SUATU hari datanglah seorang utusan dari salah satu daerah kepada
Umar bin Abdul Azis. Utusan itu sampai di depan pintu Umar bin Abdul
Aziz dalam keadaan malam hari.
Setelah mengetuk pintu seorang
penjaga menyambutnya. Utusan itu pun mengatakan, “Beritahu Amirul
Mukminin bahwa yang datang adalah utusan gubernurnya.”
Penjaga itu masuk untuk memberitahu Umar yang hampir saja berangkat tidur. Umar pun duduk dan berkata, “Izinkan dia masuk.”
Utusan
itu masuk, dan Umar memerintahkan untuk menyalakan lilin yang besar.
Umar bertanya kepada utusan tersebut tentang kondisi penduduk kota dan
kaum muslimin di sana, bagaimana perilaku gubernur, bagaimana
harga-harga, bagaimana dengan anak-anak, orang-orang muhajirin dan
anshar, para ibnu sabil, orang-orang miskin. “Apakah hak mereka sudah
ditunaikan?”
Utusan itu pun menyampaikan segala yang diketahuinya
tentang kota kepada Umar bin Abdul Aziz. Tak ada sesuatu pun yang
disembunyikannya.
Ketika Semua pertanyaan Umar telah selesai dijawab semua, utusan itu balik bertanya kepada Umar, “Ya Amirul
Mukminin, bagaimana keadaanmu, dirimu, dan badanmu? Bagaimana
keluargamu, seluruh pegawai dan orang-orang yang menjadi tanggung
jawabmu?”
Umar tidak segera menjawab. Beliau kemudian serta merta
meniup lilin besar tersebut dan berkata, “Wahai pelayan, nyalakan
lampunya!”
Lalu dinyalakannlah sebuah lampu kecil yang sinarnya
lebih redup. Hampir-hampir tidak bisa menerangi ruangan karena cahayanya
yang teramat kecil.
Umar melanjutkan perkataannya, “Sekarang bertanyalah apa yang kamu inginkan.”

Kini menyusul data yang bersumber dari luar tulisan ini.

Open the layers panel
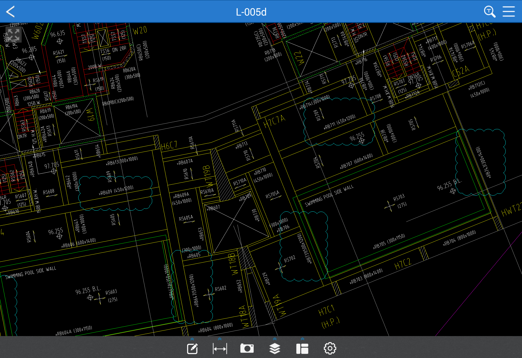522x358 pixels. click(275, 349)
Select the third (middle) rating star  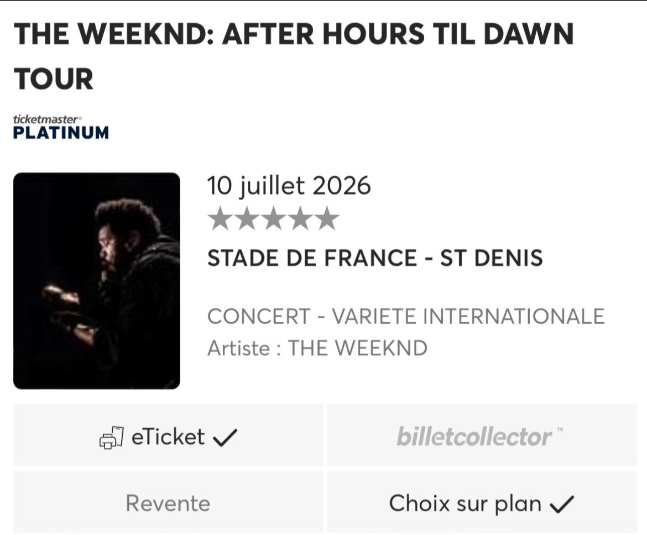tap(273, 219)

Utusan itu bertanya tentang keadaannya. Umar memberitahukan tentang keadaan dirinya, anak-anaknya, istri, dan keluarganya.
Di
akhir pertemuan, utusan itu rupanya tergelitik oleh apa yang dilakukan
Umar itu. Dia pun bertanya, “Ya Amirul Mukminin, aku melihatmu melakukan
sesuatu yang belum pernah Anda lakukan.”
Umar menimpali, “Apa itu?”
“Engkau
mematikan lilin yang besar ketika aku menanyakan tentang keadaanmu dan
keluargamu, dan menggantinya dengan lampu minyak yang kecil.”
Umar
menjawab sambil tersenyum bijak, “Wahai hamba Allah, lilin yang
kumatikan itu adalah harta Allah, harta kaum muslimin. Ketika aku
bertanya kepadamu tentang urusan mereka maka lilin itu dinyalakan demi
kemaslahatan mereka. Begitu kamu membelokkan pembicaraan tentang
keluarga dan keadaanku, maka aku pun mematikan lilin milik kaum muslimin
itu.”
Sang utusan pun begitu terkagum-kagum dengan sikap mulia
yang ditunjukkan atasannya tersebut. Segitu besar kesungguhan Umar dalam
menjaga harta kaum muslimin yang sesungguhnya merupakan amanah yang
nanti di akhirat akan dimintai pertanggungjawaban.